▸ PROVIDED RECORDS
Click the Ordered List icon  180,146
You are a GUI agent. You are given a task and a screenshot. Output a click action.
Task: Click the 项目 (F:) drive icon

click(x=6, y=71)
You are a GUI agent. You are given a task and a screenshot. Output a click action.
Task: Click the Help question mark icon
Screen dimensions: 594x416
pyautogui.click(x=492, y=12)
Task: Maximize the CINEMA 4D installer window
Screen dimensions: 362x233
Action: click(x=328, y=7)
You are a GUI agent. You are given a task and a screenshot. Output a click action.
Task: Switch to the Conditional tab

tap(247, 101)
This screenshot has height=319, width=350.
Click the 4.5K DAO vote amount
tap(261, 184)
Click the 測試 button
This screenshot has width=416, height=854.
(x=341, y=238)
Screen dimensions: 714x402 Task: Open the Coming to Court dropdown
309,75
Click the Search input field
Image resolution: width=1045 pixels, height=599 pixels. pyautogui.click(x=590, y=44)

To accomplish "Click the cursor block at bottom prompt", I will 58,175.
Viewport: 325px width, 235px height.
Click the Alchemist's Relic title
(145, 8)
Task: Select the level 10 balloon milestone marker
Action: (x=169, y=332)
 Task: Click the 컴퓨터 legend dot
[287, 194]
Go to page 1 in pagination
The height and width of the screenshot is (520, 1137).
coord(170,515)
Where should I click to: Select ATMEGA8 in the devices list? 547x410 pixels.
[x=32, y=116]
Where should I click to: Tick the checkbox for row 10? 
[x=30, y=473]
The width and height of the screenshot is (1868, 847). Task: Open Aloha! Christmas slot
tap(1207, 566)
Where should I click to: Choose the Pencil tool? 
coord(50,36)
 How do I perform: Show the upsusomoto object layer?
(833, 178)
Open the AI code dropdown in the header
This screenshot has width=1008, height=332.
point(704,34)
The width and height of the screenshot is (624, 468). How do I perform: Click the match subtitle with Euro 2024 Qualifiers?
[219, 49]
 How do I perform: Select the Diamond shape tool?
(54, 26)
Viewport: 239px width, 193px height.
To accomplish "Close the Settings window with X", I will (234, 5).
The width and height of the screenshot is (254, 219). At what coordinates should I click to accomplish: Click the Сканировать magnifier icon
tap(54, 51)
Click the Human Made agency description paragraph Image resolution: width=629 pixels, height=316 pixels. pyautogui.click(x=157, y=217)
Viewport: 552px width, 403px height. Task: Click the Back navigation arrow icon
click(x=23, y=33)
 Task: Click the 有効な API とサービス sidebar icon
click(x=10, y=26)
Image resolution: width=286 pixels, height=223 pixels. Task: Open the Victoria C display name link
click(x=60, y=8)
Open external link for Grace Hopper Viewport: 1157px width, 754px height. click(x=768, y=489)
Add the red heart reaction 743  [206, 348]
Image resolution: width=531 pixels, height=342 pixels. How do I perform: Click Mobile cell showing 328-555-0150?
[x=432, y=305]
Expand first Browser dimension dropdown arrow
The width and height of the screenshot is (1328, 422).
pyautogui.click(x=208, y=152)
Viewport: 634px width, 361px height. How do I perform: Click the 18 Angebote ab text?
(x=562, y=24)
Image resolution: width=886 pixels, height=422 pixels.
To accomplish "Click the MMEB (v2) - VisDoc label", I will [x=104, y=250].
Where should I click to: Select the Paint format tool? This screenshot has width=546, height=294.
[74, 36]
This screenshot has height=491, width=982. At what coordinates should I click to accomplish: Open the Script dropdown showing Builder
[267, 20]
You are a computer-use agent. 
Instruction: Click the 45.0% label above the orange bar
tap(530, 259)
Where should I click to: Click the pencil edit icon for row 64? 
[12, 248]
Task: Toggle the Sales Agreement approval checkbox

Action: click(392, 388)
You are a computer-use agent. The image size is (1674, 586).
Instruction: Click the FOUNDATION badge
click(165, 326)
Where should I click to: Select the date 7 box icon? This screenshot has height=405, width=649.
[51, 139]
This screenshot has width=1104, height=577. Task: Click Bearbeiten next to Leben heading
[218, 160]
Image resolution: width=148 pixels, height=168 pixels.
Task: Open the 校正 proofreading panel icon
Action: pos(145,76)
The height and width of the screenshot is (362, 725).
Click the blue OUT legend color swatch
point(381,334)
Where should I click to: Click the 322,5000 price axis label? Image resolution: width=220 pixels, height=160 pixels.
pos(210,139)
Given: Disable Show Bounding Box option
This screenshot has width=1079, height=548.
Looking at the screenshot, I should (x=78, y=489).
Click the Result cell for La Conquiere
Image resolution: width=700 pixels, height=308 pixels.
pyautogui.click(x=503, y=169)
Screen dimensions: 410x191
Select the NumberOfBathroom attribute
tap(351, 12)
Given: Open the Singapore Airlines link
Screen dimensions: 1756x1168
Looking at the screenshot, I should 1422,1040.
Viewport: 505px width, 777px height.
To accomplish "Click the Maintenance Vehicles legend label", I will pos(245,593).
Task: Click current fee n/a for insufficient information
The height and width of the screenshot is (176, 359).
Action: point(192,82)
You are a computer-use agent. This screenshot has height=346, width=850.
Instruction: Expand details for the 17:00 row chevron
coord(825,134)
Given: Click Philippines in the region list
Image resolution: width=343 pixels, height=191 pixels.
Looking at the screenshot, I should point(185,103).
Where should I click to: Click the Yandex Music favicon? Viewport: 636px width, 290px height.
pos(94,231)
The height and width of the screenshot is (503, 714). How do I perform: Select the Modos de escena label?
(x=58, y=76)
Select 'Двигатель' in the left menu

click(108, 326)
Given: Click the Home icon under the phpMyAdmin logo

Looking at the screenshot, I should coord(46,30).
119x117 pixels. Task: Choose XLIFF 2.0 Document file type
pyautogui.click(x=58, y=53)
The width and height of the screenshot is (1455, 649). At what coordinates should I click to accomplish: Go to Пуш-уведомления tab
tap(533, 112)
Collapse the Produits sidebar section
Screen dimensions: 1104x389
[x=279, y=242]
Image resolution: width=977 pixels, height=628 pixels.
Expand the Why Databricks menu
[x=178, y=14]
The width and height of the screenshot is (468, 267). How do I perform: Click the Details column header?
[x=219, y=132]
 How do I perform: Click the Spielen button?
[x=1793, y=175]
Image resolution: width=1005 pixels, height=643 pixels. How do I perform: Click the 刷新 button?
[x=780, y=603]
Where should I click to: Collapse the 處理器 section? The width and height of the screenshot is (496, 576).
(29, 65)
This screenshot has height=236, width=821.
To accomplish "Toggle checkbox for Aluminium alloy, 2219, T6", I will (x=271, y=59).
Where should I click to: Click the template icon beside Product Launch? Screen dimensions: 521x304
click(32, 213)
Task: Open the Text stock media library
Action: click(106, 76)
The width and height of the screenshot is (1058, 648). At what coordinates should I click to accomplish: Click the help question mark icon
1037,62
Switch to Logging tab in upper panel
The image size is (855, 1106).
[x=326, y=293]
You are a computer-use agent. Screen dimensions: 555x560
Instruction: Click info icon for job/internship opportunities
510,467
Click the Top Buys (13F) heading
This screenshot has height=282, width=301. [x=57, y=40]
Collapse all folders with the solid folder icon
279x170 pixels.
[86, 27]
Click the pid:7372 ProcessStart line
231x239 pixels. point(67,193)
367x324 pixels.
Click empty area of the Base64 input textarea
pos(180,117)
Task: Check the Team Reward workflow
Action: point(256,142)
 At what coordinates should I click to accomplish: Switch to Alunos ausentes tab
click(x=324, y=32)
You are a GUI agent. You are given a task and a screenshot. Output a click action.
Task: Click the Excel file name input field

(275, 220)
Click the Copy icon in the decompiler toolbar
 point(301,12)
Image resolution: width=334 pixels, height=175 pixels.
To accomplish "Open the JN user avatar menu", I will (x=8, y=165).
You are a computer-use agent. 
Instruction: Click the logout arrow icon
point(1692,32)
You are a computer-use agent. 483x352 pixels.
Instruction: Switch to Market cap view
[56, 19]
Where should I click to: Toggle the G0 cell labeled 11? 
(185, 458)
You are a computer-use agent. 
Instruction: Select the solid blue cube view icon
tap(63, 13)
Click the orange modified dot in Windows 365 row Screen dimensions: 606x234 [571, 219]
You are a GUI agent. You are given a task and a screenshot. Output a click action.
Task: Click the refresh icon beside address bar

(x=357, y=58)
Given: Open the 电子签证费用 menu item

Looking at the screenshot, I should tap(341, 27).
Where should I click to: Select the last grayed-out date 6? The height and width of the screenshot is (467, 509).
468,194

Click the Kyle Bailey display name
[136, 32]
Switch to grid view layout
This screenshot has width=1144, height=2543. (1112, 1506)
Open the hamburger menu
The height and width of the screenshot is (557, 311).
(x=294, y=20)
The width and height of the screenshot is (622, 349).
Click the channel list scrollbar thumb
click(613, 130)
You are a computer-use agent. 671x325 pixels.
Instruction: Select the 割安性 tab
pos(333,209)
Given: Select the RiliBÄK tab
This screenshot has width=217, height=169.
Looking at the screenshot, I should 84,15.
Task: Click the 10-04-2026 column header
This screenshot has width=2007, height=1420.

▸ EXERCISE OBJECTIVE
In the records, which lines use the word "will"? Report them.

▸ EXERCISE ANSWER
To accomplish "Click the cursor block at bottom prompt", I will 58,175.
To accomplish "Close the Settings window with X", I will (234, 5).
To accomplish "Click the MMEB (v2) - VisDoc label", I will [x=104, y=250].
To accomplish "Click the Maintenance Vehicles legend label", I will pos(245,593).
To accomplish "Toggle checkbox for Aluminium alloy, 2219, T6", I will (x=271, y=59).
To accomplish "Open the JN user avatar menu", I will (x=8, y=165).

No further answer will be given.